Zaczynając od końca, na południu Polski identyfikujemy pierwsze infekcje fusarium kłosa jak i septoriozy plew i kłosa.
Te dwa patogeny w tych warunkach pogodowych szczególnie na południu kraju mogą w tym roku stanowić problem, także tam, gdzie przed nami zabiegi na T3 należy je wykonać z dużą starannością i doborem jak najbardziej skutecznych fungicydów na te patogeny.
Oczywiście nie zapominamy o tych chorobach, które zostały przepuszczone w poprzednich zabiegach na T2 czyli mączniaku prawdziwym , rdzach czy septoriozie. Przy szkodnikach po przeprowadzonych sygnalnie w kilkunastu miejscach w regionach czerpakowaniach zwracamy uwagę na intensywne wyloty oraz składanie jaj a w kilku miejscach wylęgu larw pryszczarka zbożowego.
Przy okazji nie zapominajmy o zabiegach na mszyce w tym mszyce zbożowe oraz mszycę czeremchowo zbożową, której ilościowe naloty zwiększają się z dnia na dzień. W perspektywie czasowej zwracamy Państwu uwagę, iż w tym roku możemy mieć problem na zachodzie kraju z żerowaniem na kłosach postaci dorosłych łokasia garbatka z biegaczowatych.
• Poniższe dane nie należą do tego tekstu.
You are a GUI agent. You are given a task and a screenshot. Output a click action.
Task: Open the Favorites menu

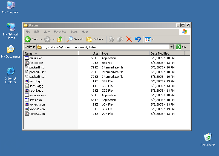pos(60,32)
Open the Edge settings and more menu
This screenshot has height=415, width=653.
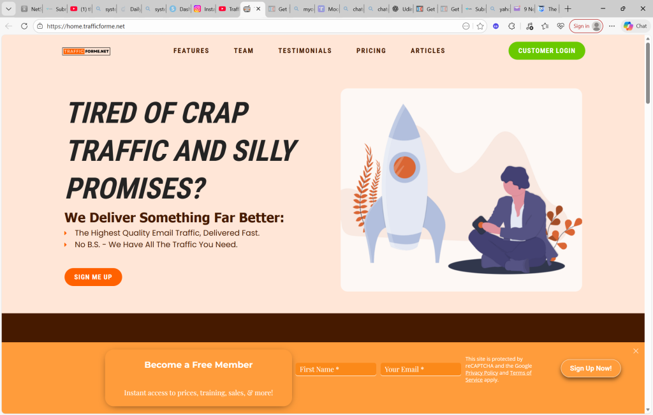(x=612, y=26)
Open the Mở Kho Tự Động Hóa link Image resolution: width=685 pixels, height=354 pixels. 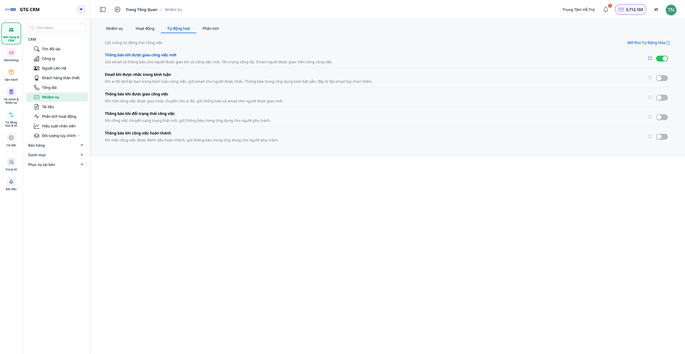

Garbatek bo żerując na kłosie „wyszczerbia” je.
Rzepak to już raczej tylko rejestracja tego co się nie udało skutecznie zwalczyć aczkolwiek, tam gdzie dysponujemy odpowiednim sprzętem można w dalszym ciągu pilnować infekcji zgnilizny twardzikowej, szarej pleśni oraz czerni krzyżowych a także nalotów II pokolenia zarówno pryszczarka kapustnika jak i chowacza podobnika. Ostatnimi czasy zauważa się intensywne tworzenie się kolonii mszycy kapuścianej. Jak na razie nie potwierdzają się duże infekcje Verticilium. Za to lokalnie pojawiają się niestety okazy z infekcjami fitoplamz, gdzie wektorami tej groźnej bakterii są skoczki.
Burak cukrowy to w tym roku o tej porze szczególnie problem z intensywnie nalatującymi z krzewów ozdobnych kaliny, jaśminowca, czy trzmieliny mszycami trzmielinowo burakowymi, które przypominam są wektorami wirusów żółtaczki buraka.
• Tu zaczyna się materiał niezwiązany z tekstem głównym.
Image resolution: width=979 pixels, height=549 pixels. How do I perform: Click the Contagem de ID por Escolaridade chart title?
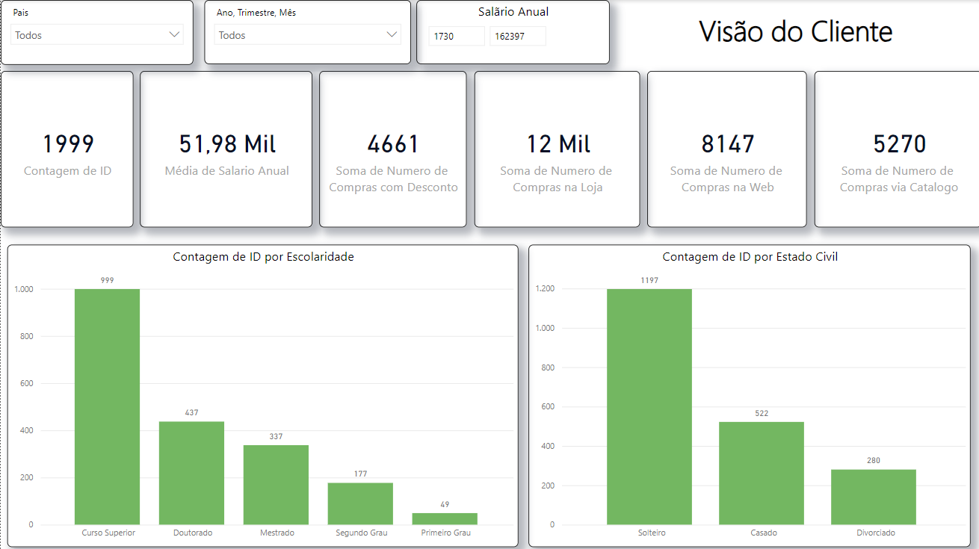[262, 257]
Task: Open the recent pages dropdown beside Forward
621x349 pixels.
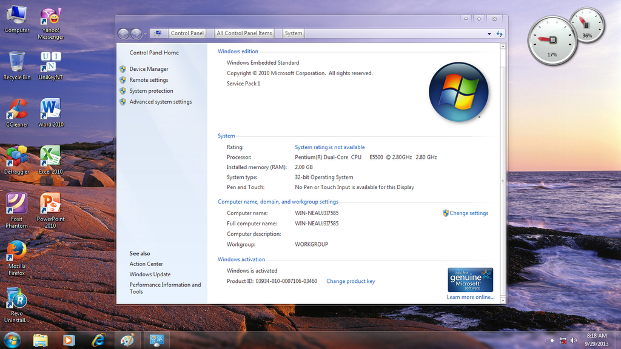Action: pos(146,34)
Kukurydza to w dalszym ciągu walka szczególnie z uporczywymi chwastami oraz z żerującymi larwami muchówki ploniarki zbożówki a także przygotowanie do walki z omacnicą prosowianka, której gąsienice masowo się przepoczwarczają i już mamy pierwsze wyloty motyli w południowo wschodniej Polsce. Proszę skorzystać z wiedzy na ten temat u Doradców PROCAM oraz Bio-Lider, którzy w tej materii wykorzystują dane z pułapek świetlnych, feromonowych ora z hodowli sygnalizacyjnych (patrz zdjęcie).
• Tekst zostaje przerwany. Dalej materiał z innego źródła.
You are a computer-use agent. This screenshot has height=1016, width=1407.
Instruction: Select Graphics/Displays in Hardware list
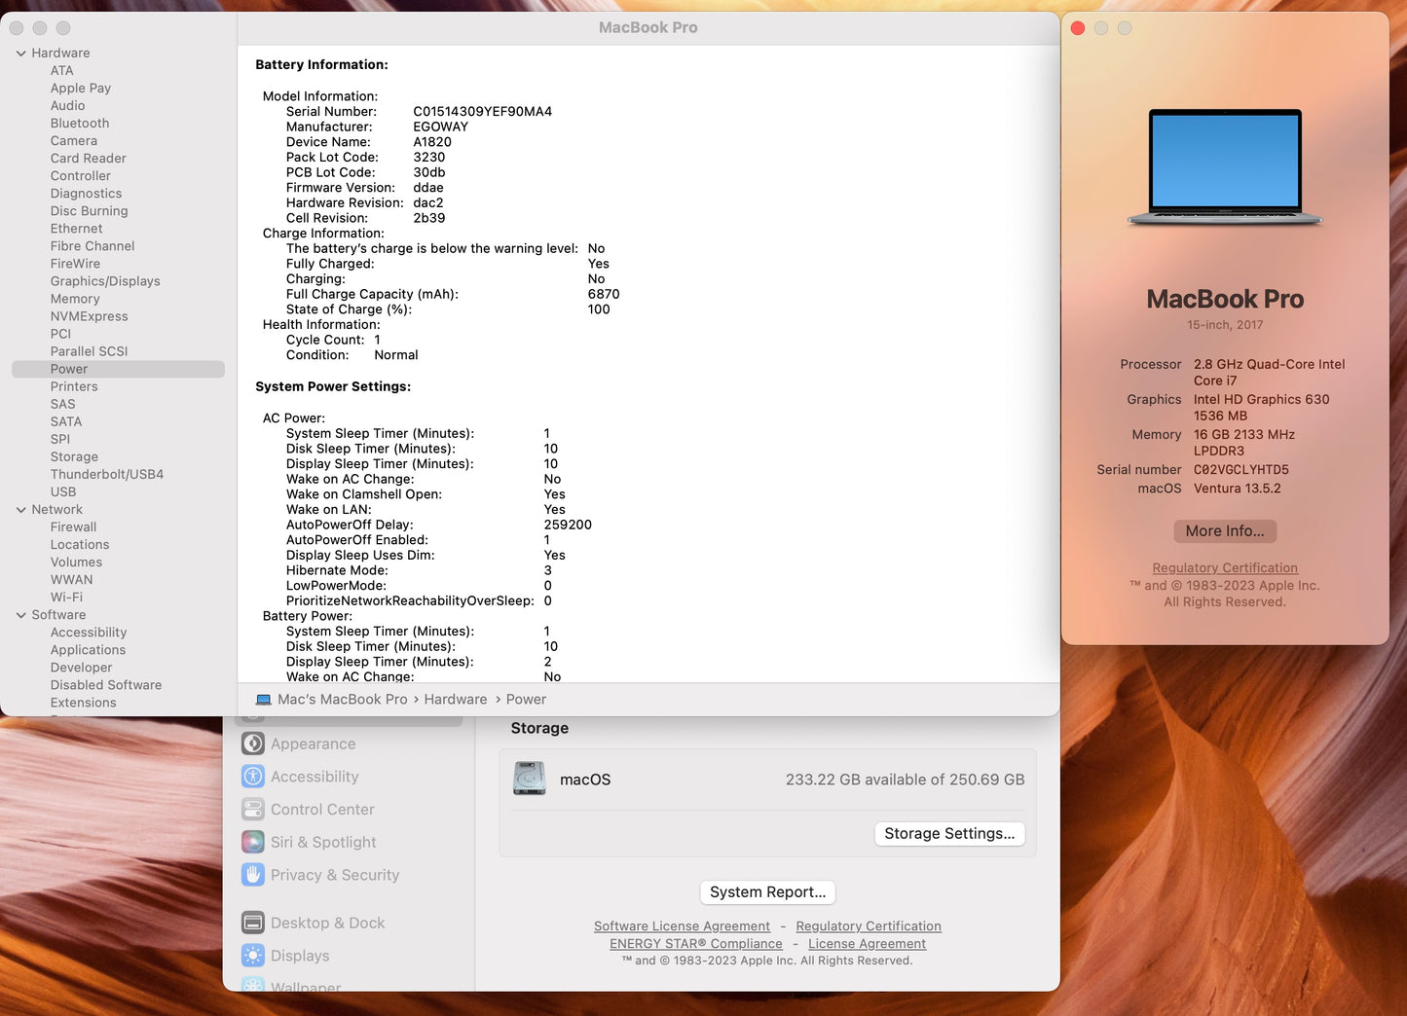pyautogui.click(x=105, y=281)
Odnośnie ziemniaków to już pojawiły się pierwsze infekcje i alternariozy oraz niestety zarazy ziemniaka. A co do żerowania i składania jaj przez stonkę ziemniaczaną to są już przekroczone zeszłoroczne normy. Pilnujmy też nalotów mszycy brzoskwiniowo ziemniaczanej będącej wektorem bardzo groźnych wirusów ziemniaczanych.